Найдите среди строк ниже все, где встречается слово «third», и выпишите эти строки целиком. Учитывайте регистр букв.

-------- ИСХОДНЫЕ ДАННЫЕ

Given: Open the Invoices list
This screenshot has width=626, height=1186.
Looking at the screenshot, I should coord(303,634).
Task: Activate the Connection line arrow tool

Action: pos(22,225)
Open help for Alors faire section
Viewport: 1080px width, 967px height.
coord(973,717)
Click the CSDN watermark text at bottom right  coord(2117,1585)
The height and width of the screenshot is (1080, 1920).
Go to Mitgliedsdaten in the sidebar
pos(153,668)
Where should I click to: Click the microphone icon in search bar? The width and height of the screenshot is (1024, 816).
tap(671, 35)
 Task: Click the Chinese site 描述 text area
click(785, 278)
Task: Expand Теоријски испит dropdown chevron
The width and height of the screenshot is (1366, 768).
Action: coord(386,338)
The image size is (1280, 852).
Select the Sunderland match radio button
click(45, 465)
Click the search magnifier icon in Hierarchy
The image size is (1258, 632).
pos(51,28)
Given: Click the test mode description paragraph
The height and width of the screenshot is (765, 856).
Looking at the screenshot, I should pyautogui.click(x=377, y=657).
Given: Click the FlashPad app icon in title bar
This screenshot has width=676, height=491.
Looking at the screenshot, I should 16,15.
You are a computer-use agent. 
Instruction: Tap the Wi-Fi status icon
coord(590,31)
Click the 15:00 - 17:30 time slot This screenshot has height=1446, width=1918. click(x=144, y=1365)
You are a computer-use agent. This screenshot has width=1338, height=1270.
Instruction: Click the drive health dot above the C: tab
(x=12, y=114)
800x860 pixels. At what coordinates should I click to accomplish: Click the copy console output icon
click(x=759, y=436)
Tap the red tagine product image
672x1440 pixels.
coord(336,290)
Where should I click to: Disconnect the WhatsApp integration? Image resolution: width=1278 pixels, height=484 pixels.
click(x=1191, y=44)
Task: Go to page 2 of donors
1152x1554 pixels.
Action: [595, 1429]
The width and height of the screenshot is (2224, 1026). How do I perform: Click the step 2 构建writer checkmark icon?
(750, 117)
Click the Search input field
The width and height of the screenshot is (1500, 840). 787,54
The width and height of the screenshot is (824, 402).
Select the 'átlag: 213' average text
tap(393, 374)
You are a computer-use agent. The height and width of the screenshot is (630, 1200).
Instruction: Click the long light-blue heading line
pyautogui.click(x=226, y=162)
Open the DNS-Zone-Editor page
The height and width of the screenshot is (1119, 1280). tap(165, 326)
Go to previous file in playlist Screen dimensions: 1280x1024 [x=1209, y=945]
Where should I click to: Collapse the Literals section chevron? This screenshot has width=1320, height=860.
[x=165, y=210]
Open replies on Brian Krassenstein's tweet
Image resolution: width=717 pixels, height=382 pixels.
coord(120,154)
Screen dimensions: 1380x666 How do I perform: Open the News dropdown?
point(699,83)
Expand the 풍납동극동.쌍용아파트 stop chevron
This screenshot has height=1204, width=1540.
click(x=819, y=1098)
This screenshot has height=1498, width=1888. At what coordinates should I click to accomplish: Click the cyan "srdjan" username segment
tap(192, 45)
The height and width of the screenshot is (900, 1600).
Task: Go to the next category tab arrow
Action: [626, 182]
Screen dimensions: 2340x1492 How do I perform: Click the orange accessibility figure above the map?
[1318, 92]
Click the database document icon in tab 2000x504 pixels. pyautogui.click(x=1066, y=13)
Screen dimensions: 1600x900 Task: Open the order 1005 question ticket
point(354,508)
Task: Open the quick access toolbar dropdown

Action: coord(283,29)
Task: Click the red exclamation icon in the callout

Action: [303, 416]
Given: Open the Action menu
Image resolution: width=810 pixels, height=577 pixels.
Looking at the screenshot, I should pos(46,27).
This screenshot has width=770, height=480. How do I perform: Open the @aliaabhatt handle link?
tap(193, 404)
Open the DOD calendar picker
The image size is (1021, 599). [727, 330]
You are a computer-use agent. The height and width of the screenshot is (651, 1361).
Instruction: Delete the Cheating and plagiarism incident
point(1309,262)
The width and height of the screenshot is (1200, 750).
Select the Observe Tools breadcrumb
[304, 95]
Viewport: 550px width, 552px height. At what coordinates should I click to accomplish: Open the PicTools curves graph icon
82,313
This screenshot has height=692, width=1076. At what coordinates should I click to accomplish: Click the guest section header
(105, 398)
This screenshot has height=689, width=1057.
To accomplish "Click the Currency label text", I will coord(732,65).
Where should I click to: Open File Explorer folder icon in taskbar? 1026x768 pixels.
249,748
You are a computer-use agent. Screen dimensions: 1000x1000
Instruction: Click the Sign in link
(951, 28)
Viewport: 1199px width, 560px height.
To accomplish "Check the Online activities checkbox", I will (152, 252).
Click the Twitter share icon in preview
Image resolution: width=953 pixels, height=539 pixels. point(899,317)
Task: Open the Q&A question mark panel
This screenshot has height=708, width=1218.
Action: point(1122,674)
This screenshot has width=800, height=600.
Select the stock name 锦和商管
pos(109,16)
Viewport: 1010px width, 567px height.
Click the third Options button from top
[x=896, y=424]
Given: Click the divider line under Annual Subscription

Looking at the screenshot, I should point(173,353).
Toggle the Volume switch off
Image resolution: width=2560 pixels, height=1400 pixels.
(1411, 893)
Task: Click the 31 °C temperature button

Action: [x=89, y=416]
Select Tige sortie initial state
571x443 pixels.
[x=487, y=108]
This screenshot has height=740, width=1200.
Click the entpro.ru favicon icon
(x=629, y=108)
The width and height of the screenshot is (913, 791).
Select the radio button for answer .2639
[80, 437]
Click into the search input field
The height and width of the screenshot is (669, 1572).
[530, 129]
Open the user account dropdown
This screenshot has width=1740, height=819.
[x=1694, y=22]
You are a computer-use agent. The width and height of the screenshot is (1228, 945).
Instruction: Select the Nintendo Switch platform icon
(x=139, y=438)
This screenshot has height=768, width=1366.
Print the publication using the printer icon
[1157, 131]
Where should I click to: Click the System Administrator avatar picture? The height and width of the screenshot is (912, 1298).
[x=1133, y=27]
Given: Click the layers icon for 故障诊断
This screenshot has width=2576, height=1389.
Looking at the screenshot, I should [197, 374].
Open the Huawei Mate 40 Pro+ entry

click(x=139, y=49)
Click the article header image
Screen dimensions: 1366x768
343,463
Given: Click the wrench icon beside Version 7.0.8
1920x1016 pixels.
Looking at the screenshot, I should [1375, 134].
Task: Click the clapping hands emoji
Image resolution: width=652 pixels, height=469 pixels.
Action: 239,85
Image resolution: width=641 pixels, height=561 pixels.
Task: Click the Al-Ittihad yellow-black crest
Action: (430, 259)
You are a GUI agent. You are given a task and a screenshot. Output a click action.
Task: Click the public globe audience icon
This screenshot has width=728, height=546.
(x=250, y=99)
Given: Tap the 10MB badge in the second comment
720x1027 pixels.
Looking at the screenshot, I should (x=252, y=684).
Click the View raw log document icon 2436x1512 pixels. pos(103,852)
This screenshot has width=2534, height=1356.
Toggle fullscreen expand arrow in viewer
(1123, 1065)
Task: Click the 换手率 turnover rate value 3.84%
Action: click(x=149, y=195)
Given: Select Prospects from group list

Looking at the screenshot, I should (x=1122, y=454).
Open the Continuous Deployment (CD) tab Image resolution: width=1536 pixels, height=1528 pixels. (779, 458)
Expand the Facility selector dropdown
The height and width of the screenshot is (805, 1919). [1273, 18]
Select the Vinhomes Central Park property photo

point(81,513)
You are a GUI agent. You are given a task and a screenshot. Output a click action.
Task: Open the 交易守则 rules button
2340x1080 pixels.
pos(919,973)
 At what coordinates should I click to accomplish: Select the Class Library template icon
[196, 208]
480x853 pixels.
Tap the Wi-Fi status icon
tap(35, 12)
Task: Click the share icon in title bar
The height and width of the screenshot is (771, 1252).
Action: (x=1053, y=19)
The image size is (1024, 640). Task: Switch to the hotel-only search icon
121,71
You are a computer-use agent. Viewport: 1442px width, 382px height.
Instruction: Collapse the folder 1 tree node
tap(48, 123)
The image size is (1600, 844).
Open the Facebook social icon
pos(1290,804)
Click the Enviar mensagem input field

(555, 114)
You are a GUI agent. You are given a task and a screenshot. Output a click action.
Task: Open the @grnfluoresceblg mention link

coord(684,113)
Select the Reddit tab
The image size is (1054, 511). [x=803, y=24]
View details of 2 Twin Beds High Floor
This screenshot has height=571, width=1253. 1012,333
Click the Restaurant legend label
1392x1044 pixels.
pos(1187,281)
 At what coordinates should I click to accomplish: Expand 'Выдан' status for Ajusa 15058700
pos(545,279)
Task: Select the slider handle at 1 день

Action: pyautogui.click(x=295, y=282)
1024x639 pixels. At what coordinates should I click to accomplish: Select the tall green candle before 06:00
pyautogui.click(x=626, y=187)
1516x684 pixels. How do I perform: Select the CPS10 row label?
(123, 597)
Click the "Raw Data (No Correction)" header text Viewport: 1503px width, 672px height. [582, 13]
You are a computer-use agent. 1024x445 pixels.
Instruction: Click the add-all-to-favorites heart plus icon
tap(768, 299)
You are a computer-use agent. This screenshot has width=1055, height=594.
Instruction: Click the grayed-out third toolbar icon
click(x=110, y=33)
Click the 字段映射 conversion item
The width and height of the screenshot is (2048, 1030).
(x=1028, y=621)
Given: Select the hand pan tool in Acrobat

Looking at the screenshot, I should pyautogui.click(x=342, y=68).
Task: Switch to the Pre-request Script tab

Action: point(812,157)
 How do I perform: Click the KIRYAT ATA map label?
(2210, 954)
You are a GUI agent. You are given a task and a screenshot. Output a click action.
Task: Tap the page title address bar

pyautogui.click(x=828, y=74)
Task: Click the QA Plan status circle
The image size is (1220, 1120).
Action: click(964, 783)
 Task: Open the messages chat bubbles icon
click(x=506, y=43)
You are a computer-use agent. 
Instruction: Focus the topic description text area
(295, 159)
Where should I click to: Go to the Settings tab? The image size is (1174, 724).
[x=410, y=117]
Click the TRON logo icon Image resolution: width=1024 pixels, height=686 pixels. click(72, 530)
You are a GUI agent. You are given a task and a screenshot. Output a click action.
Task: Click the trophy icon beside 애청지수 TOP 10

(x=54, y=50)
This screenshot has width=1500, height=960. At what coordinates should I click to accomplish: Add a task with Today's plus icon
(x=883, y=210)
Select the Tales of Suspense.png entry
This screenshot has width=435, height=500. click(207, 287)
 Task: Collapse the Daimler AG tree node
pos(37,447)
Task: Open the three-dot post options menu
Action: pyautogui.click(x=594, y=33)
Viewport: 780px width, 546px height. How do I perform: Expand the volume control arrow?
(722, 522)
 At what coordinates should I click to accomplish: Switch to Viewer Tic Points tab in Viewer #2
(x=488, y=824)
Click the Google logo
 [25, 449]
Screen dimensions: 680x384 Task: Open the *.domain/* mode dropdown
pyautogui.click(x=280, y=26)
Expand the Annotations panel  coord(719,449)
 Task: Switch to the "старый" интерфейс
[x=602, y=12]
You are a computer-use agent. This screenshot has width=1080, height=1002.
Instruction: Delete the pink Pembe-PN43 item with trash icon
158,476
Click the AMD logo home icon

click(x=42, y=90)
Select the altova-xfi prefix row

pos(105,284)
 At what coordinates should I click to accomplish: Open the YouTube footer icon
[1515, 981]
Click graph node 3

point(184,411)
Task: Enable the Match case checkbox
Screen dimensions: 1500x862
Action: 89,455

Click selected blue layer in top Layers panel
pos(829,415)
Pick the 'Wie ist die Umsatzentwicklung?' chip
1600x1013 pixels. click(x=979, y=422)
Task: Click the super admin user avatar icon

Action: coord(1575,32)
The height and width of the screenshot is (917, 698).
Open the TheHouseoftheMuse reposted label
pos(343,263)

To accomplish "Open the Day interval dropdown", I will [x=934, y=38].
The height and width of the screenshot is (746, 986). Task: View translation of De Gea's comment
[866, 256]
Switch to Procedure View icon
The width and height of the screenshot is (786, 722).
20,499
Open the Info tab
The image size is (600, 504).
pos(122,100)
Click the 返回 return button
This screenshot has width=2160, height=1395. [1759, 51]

----------------

РЕШЕНИЕ ЗАДАЧИ:
Click the third Options button from top
Instruction: Click the grayed-out third toolbar icon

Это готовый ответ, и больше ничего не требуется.